The Rabbit Hill Festival of Literature took place on Saturday, October 25, 2008 at the Saugatuck Elementary School in Westport. The theme this year was Bringing Life to Literature. The event featured author/illustrators Steve Jenkins, Grace Lin, Barbara McClintock, David Wiesner, and Mo Willems and artistrator E. B. Lewis.

The first half of the day took place in the auditorium. Each writer/illustrator spent twenty minutes presenting.

Steve Jenkins
Author/Illustrator of books such as Biggest, Strongest, Fastest and What Do You Do With A Tail Like This.

The books he writes now are the intersection of the memories he had as a child and the influence of people he knows as an adult.

As a child he was interested in science and would write science books.

He went to design school where he met his wife. After design school they started a design company and designed book jackets, illustrated articles, and created covers for Foders. When doing the covers for Foders he became interested in the paper cutting collage technique.

After his children were born he started reading lots of picture books. As his kids grew, they provided him with all the questions he needed to get story ideas. Often their questions were about animals and nature, which went back to his interest in science as a child.

For more on Steve Jenkins visit his website at http://www.stevejenkinsbooks.com

E. B. Lewis
E. B. Lewis calls himself an Artistrator because he started as a fine artist. He grew up in Philadelphia and is the first to admit he was a tough child. When he was in sixth grade his Uncle Bradley started to take him to art classes to help turn him around. It worked.

E. B. likes to capture life in his painting. He documents life in his work.
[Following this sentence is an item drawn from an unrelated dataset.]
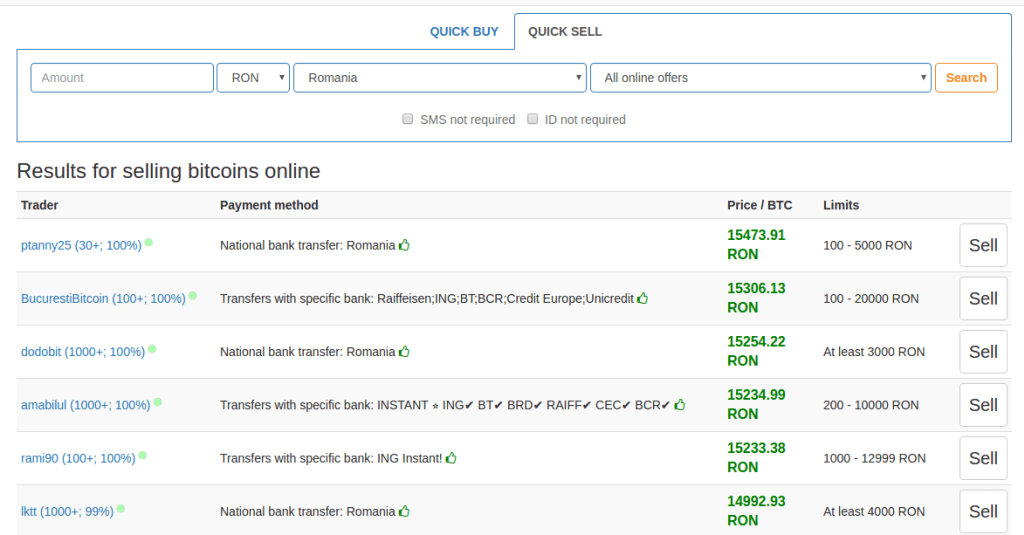Click into the Amount input field
This screenshot has width=1024, height=535.
tap(122, 78)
He did not start out as an illustrator. He was a fine artist. An agent saw one of his paintings called, “The Children of Jacob” in a magazine and asked him if he would consider illustrating children’s books. He initially said no because he was a fine artist. But the agent referred him to the works of other artists turned illustrator such as Chris Van Allsburg. So he did. He went to the library and studied the illustrations in children’s books and decided to try it. The agent sent out his work and he instantly had a number of books to illustrate.


Each time he gets a manuscript he starts by researching the setting. Then he draws pictures and finds models. He then takes photographs of the models and the settings and combines them to create his paintings. The books he accepts have human interest and emotion.

For more on E. B. Lewis visit his website at http://www.eblewis.com

Barbara McClintock
Barbara grew up in Clinton, NJ. She was a real tomboy. She always remembers drawing.

Influenced by Milo Winter, who illustrated Aesop's Fables, and the cartoon Top Cat, she began her book career creating her own Top Cat comic books when she was little.

When she was nine she moved to North Dakota. Her fourth grade art teacher turned her onto art history and told her to draw to the edge of the paper.

When she was older she decided to be an illustrator. She knew that Maurice Sendack was a well-known author/illustrator so she decided to call him and ask him how to do it. He spoke to her on the phone for twenty minutes and told her how to put together a dummy. He also suggested she move to New York. She did.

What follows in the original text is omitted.